ECLI:NL:HR:2013:BZ1065
Hoge Raad
- Cassatie
- Rechtspraak.nl
Niet-ontvankelijkheid van cassatieberoep door curator in faillissementszaak
In deze zaak heeft de Hoge Raad op 12 april 2013 uitspraak gedaan over de ontvankelijkheid van een cassatieberoep dat door een failliet was ingesteld, terwijl de curator het geding had overgenomen. De man, die in deze procedure als verzoeker optreedt, had een verzoek ingediend om een bedrag te bepalen dat de vrouw aan hem diende te voldoen op basis van de huwelijkse voorwaarden van hun ontbonden huwelijk. Tijdens de procedure werd de man in staat van faillissement verklaard, waarna de curator het hoger beroep overnam.

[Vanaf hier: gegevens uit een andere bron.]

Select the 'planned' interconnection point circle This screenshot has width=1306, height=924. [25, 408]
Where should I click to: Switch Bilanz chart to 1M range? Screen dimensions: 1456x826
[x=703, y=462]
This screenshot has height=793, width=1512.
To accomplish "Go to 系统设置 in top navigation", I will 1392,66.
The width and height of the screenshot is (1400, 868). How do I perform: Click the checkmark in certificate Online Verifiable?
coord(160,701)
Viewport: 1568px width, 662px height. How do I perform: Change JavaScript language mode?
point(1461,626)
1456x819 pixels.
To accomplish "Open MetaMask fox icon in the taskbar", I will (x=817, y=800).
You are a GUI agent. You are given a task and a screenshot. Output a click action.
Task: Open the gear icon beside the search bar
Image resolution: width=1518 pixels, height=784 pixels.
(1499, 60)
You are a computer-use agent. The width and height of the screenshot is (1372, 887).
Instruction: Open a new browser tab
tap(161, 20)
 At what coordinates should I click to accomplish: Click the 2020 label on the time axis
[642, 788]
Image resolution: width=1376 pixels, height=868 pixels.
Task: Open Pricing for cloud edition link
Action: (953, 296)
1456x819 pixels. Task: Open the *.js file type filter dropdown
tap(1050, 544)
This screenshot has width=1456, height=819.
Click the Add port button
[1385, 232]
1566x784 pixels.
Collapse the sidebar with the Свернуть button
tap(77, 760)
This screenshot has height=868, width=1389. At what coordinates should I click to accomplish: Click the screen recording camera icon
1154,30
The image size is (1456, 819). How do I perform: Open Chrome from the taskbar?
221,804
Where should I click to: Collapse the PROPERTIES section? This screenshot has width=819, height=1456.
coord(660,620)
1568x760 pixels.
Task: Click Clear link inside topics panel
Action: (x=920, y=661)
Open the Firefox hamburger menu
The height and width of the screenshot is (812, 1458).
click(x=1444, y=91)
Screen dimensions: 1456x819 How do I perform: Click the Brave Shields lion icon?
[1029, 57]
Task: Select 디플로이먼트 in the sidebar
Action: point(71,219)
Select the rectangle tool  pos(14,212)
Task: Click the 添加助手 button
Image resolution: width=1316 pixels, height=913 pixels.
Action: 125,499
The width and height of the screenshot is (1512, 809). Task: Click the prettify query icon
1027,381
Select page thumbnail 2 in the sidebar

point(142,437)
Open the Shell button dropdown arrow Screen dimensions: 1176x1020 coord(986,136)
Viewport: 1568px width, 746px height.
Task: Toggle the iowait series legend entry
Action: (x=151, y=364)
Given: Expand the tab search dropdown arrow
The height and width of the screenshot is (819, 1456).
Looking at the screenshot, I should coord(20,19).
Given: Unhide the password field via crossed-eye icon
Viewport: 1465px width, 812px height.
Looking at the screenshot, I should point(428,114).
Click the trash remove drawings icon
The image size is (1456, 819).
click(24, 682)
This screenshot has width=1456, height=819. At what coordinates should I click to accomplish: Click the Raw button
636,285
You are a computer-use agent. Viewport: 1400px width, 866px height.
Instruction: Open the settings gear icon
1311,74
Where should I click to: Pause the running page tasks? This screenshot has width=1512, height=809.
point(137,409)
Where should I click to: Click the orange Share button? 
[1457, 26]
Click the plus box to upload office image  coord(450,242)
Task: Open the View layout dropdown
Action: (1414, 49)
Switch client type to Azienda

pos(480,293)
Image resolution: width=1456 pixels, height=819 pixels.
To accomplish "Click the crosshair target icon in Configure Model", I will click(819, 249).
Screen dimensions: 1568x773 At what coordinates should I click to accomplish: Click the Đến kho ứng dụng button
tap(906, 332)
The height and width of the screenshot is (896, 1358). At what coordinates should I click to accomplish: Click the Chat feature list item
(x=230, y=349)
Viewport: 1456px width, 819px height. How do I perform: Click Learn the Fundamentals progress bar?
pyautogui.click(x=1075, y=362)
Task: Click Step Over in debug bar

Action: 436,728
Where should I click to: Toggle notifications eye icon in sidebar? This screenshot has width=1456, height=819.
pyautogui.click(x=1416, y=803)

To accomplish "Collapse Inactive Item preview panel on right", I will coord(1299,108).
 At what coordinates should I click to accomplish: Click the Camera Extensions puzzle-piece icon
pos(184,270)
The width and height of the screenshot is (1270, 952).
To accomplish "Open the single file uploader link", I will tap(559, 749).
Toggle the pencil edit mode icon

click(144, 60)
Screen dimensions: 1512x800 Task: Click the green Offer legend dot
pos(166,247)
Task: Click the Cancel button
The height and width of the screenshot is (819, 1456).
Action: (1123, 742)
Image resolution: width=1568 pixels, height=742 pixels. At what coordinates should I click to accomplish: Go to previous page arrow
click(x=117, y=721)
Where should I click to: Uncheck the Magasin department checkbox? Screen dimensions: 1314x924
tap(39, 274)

De Hoge Raad oordeelde dat de man niet-ontvankelijk was in zijn cassatieberoep. Dit oordeel is gebaseerd op artikel 27 lid 3 van de Faillissementswet, dat bepaalt dat de gefailleerde buiten het geding wordt gesteld zodra de curator het geding overneemt. Hierdoor had alleen de curator het recht om cassatieberoep in te stellen tegen de beschikking van het hof. De Hoge Raad benadrukte dat deze regeling ook geldt voor verzoekschriftprocedures, en dat de regeling van rechtsvorderingen in de Faillissementswet van toepassing is op alle vorderingen, ongeacht de wijze van inleiding van de procedure.
De conclusie van de Advocaat-Generaal, E.B. Rank-Berenschot, strekte tot verwerping van het beroep, en de Hoge Raad volgde deze conclusie. De uitspraak bevestigt de belangrijke rol van de curator in faillissementsprocedures en de gevolgen van faillissement voor de procespositie van de gefailleerde. De beschikking van de Hoge Raad is openbaar uitgesproken door raadsheer M.A. Loth.